Yet, as tempting as it is to read While We Wait, Kehlani’s new nine-track mixtape, as symbolic of pregnancy, it is instead another distillation of everything she has already established musically. It is a triumphant offering of high-production R&B, which calls out poor behaviour in relationships and prioritises the assertion of confidence.

The glorious opening song, "Footsteps", is quintessentially Kehlani. Using the beat from Omarion’s "Ice Box", she admits "neither of us knew what we wanted", setting the tone of the mixtape as one ready to deal with pain and uncertainty. In Musiq Soulchild’s verse, he admits "I treated you like medicine", tapping into the growing narrative of women-as-therapy.
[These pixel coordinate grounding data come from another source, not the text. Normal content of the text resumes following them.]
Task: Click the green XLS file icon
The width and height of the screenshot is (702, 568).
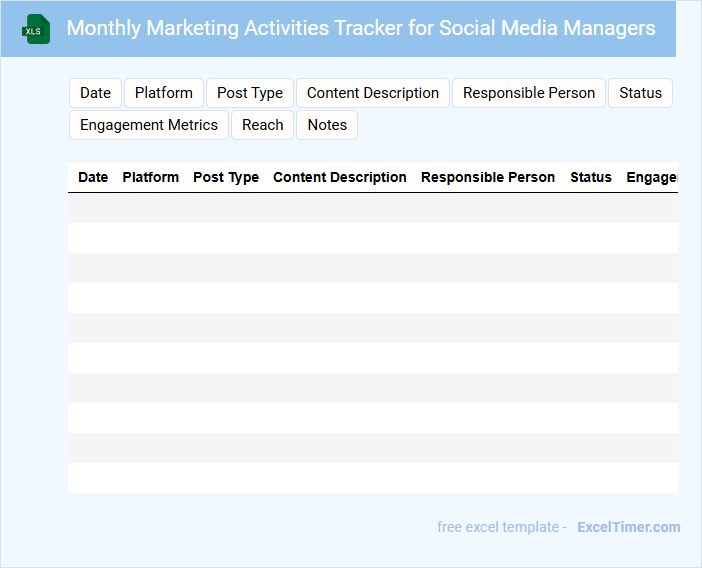Action: (x=37, y=29)
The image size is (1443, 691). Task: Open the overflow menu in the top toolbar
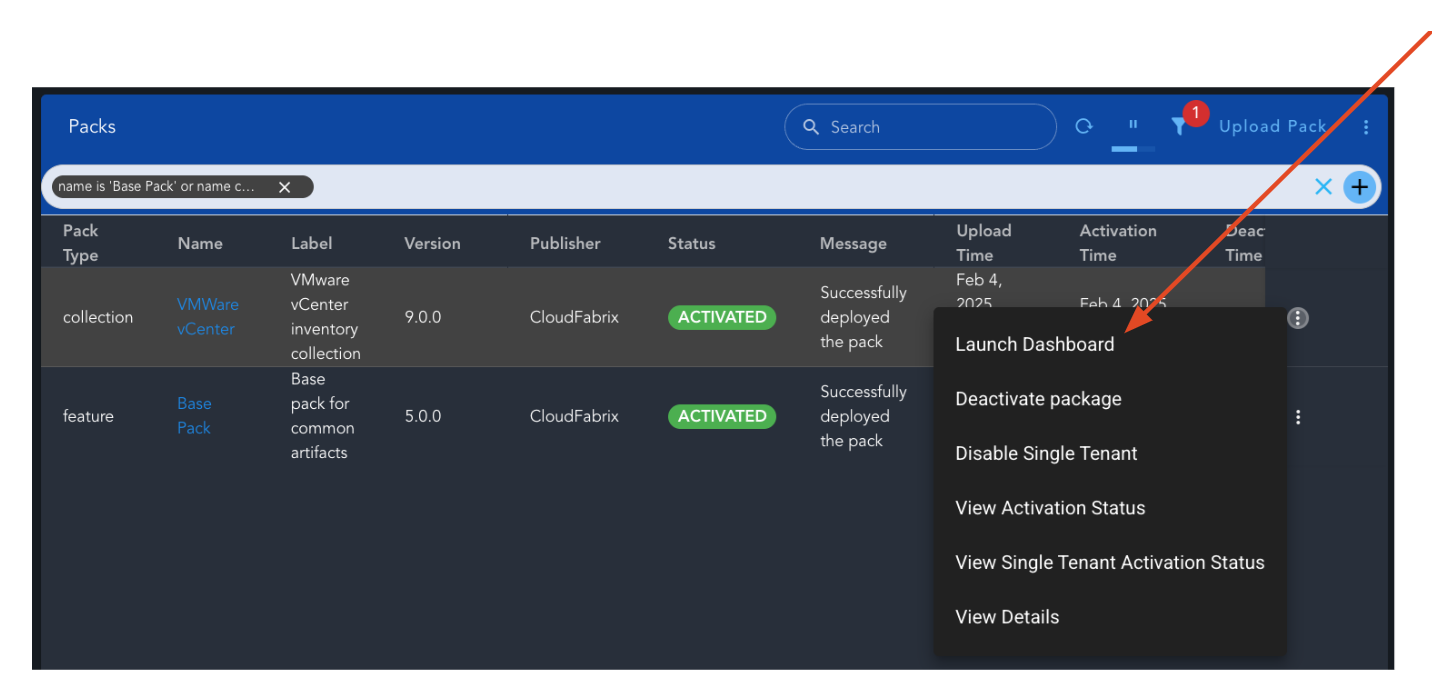point(1366,126)
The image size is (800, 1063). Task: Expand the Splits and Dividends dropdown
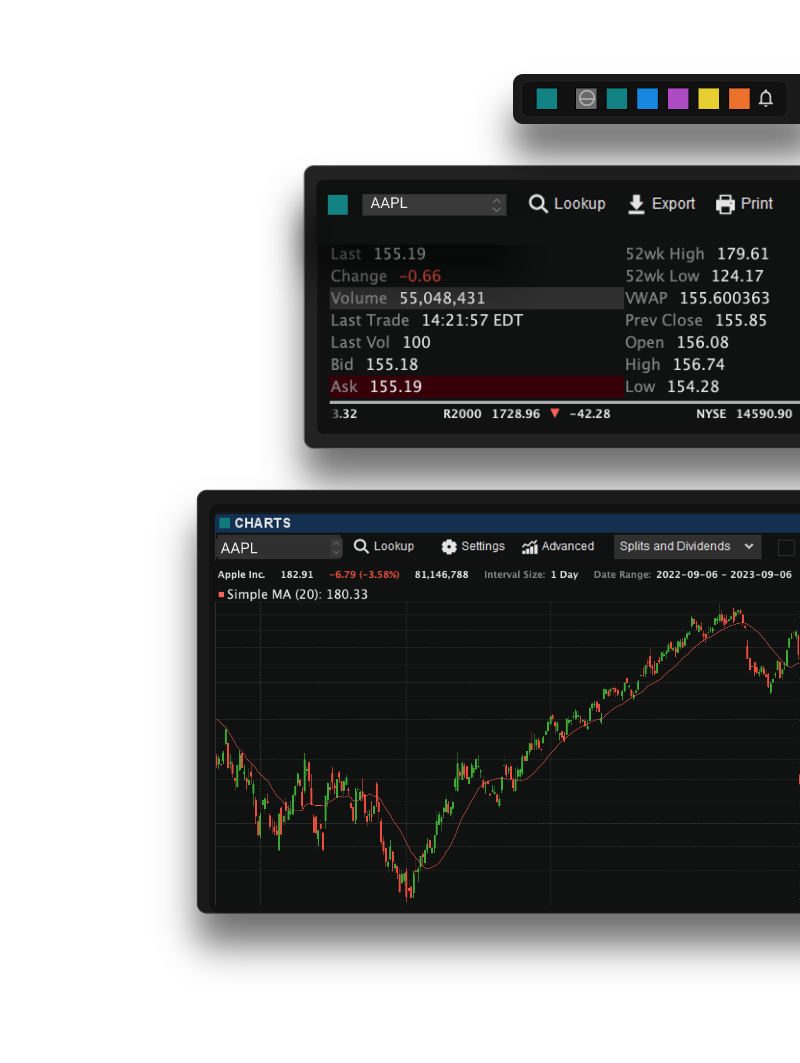pyautogui.click(x=687, y=547)
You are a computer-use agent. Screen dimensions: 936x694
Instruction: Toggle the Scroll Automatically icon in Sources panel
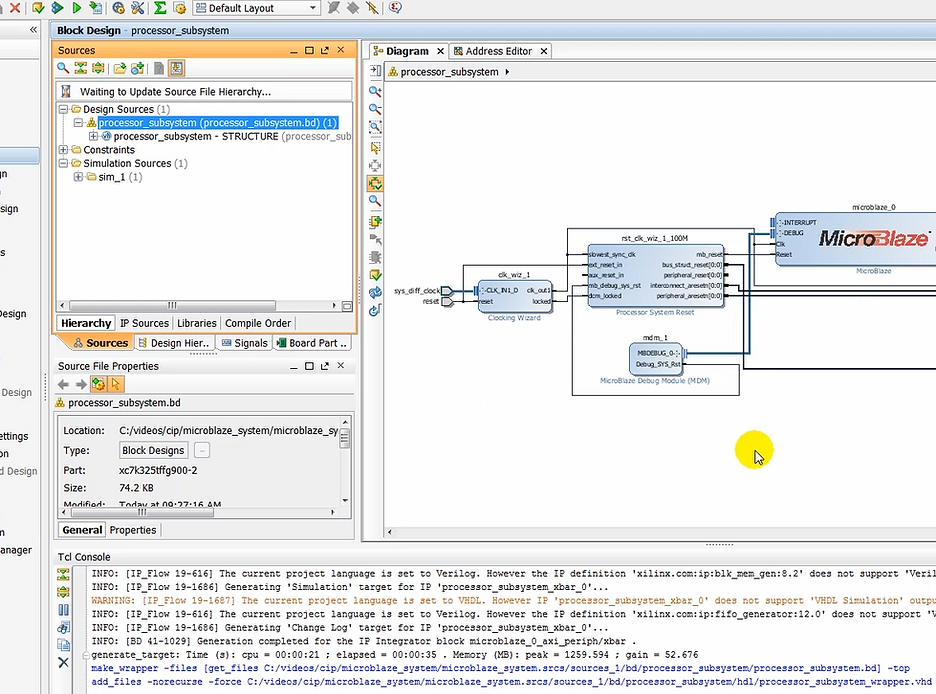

The romantic chorus line, "I left footsteps in the mud so you could follow me", is about feeling closer to the one you love after admitting things went wrong, which is exactly the opposite agenda to what we might expect from a ‘pregnancy’ album. Kehlani is setting up an R&B classic.

In "Too Deep" we are submerged, and the sonic quality of water droplets means we don’t really have the appetite to swim to the surface. Kehlani’s layered vocals and simple lyrics - "this shit’s getting too deep’ - make us want to stay under water, enjoying the disconnect from reality. It’s the perfect set up for the album’s third track and stand-out song.

In "Nunya", we realise that Kehlani commands a genre all of her own. This is her doing what she does best. The best part is the ethereal hook, sharing the lines "You put on a show / ’Cause you don’t want the world to know / That you lost the girl who got it on her own". Her messages are sweet, sexy, and savage; not unlike those of Destiny’s Child or TLC.

While We Wait is committed to elevating confidence, whether in the form of walking away from unhealthy relationships or having little tolerance for anyone who doesn’t accept your whole self. In "Morning Glory", Kehlani gives the middle finger to a man who disapproves of her look without makeup and a wig. The song ends with rap, the pace of which reminds us of Lauryn Hill (whose portrait is tattooed on Kehlani’s arm). She coolly states, "Don't need a outer confirmation from my man / Who uses 2-in-1 and thinks he's a sensation".

The image of motherhood, particularly that which is placed on famous women, is one of slowing down, "wholesomeness", and becoming "motherly". Yet Kehlani’s latest project doesn’t veer from the themes established in her previous works; it expands on them, refines them, and grows with confidence each time. In a somewhat comparable way to Cardi B breastfeeding her daughter, Kulture, in the video for "Money", Kehlani reimagines the opportunities of motherhood. She asserts her right to remain herself, pumping out ethereal R&B, spacey vocals, and addictive hooks (see "you gon’ get my hopes high girl" from "Nights Like This"). If this is what burgeoning motherhood looks like, then it is not a manufactured, diluted, and palatable version of oneself. Rather, it is an extension of an existing strong character, and in Kehlani we celebrate the power of a mother who isn’t afraid to say what she really thinks.